New treatments for multiple sclerosis and inflammatory arthritis approved

The FDA approved Cladribine (Mavenclad) tablets to treat relapsing forms of multiple sclerosis (MS ) in adults, to include relapsing-remitting disease and active secondary progressive disease. Cladribine (Mavenclad) is not recommended for MS patients with clinically isolated syndrome. Because of its safety profile, the use of Mavenclad is generally recommended for patients who have had an inadequate response to, or are unable to tolerate, an alternate drug indicated for the treatment of MS.

MS is a chronic, inflammatory, autoimmune disease of the central nervous system that disrupts communications between the brain and other parts of the body. Most people experience their first symptoms of MS between the ages of 20 and 40. MS is among the most common causes of neurological disability in young adults and occurs more frequently in women than in men.

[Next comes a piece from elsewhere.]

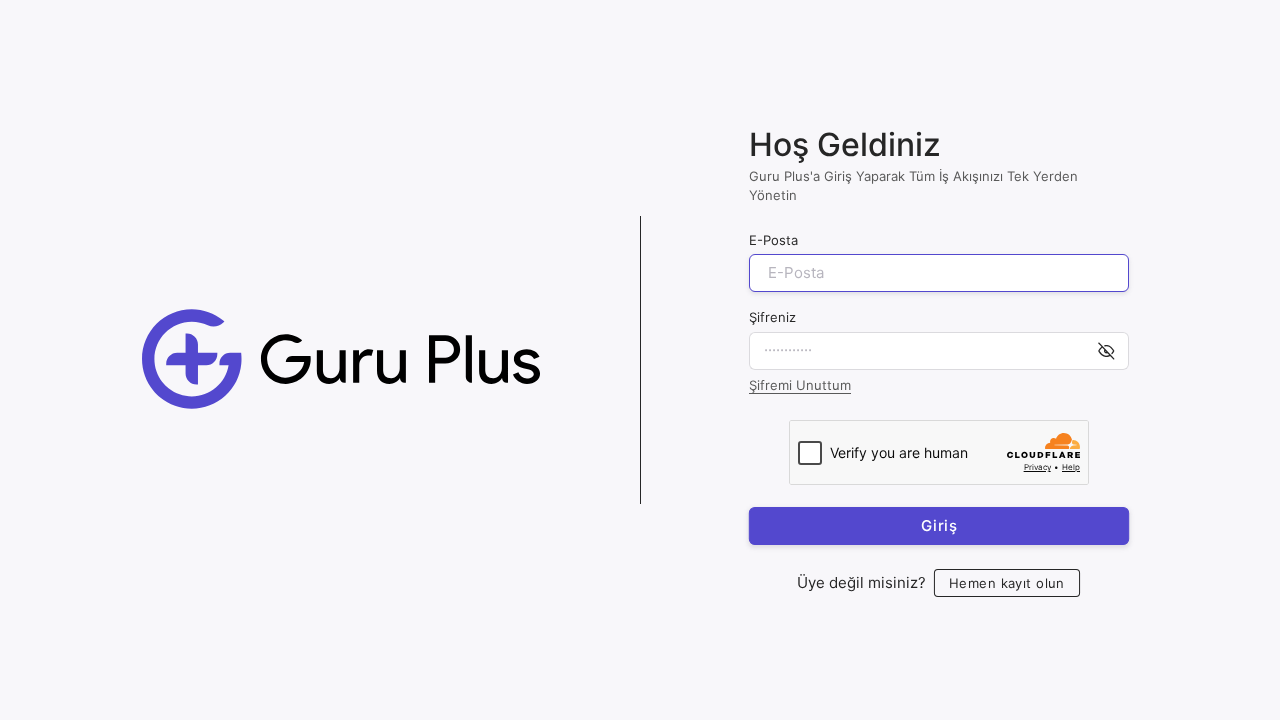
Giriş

For most people, MS starts with a relapsing-remitting course, in which episodes of worsening function (relapses) are followed by recovery periods (remissions). These remissions may not be complete and may leave patients with some degree of residual disability. Many, but not all, patients with MS experience some degree of persistent disability that gradually worsens over time. In some patients, disability may progress independent of relapses, a process termed secondary progressive multiple sclerosis (SPMS). In the first few years of this process, many patients continue to experience relapses, a phase of the disease described as active SPMS. Active SPMS is one of the relapsing forms of MS, and drugs approved for the treatment of relapsing forms of MS can be used to treat active SPMS. The efficacy of Cladribine (Mavenclad) was shown in a clinical trial in 1,326 patients with relapsing forms of MS who had least one relapse in the previous 12 months. Cladribine (Mavenclad) significantly decreased the number of relapses experienced by these patients compared to placebo. Cladribine (Mavenclad) also reduced the progression of disability compared to placebo.

Both drugs come with some very serious adverse effects which may be fatal in some circumstances, however. Thus, Cladribine (Mavenclad) must be dispensed with a patient Medication Guide that describes important information about the drug’s uses and risks. Cladribine (Mavenclad) has a Boxed Warning for an increased risk of malignancy and fetal harm. Cladribine (Mavenclad) is not to be used in patients with current malignancy. In patients with prior malignancy or with increased risk of malignancy, health care professionals should evaluate the benefits and risks of the use of Cladribine (Mavenclad) on an individual patient basis. Health care professionals should follow standard cancer screening guidelines in patients treated with Cladribine (Mavenclad). The drug should not be used in pregnant women and in women and men of reproductive potential who do not plan to use effective contraception during treatment and for six months after the course of therapy because of the potential for fetal harm. Cladribine (Mavenclad) should be stopped if the patient becomes pregnant. Other warnings include the risk of decreased lymphocyte (white blood cell) counts; lymphocyte counts should be monitored before, during and after treatment. Cladribine (Mavenclad) may increase the risk of infections; health care professionals should screen patients for infections and treatment with Cladribine (Mavenclad) should be delayed if necessary. Cladribine (Mavenclad) may cause hematologic toxicity and bone marrow suppression so health care professionals should measure a patient’s complete blood counts before, during and after therapy. The drug has been associated with graft-versus-host-disease following blood transfusions with non-irradiated blood. Cladribine (Mavenclad) may cause liver injury and treatment should be interrupted or discontinued, as appropriate, if clinically significant liver injury is suspected.

Similarly, the prescribing information for Certolizumab pegol (Cimzia) includes a Boxed Warning to advise health care professionals and patients about the increased risk of serious infections leading to hospitalization or death including tuberculosis (TB), bacterial sepsis (infection in the blood steam), invasive fungal infections (such as histoplasmosis, an infection that affects the lungs), and other infections. Certolizumab pegol (Cimzia) should be discontinued if a patient develops a serious infection or sepsis. Health care providers are advised to perform testing for latent TB and, if positive, to start treatment for TB prior to starting Certolizumab pegol (Cimzia). All patients should be monitored for active TB during treatment, even if the initial latent TB test is negative. The Boxed Warning also advises that lymphoma (cancer in blood cells) and other malignancies, some fatal, have been reported in children and adolescent patients treated with tumor necrosis factor (TNF) blockers, of which Certolizumab pegol (Cimzia) is a member. Certolizumab pegol (Cimzia) is not indicated for use in pediatric patients. Certolizumab pegol (Cimzia) must be dispensed with a patient Medication Guide that describes important information about the drug’s uses and risks.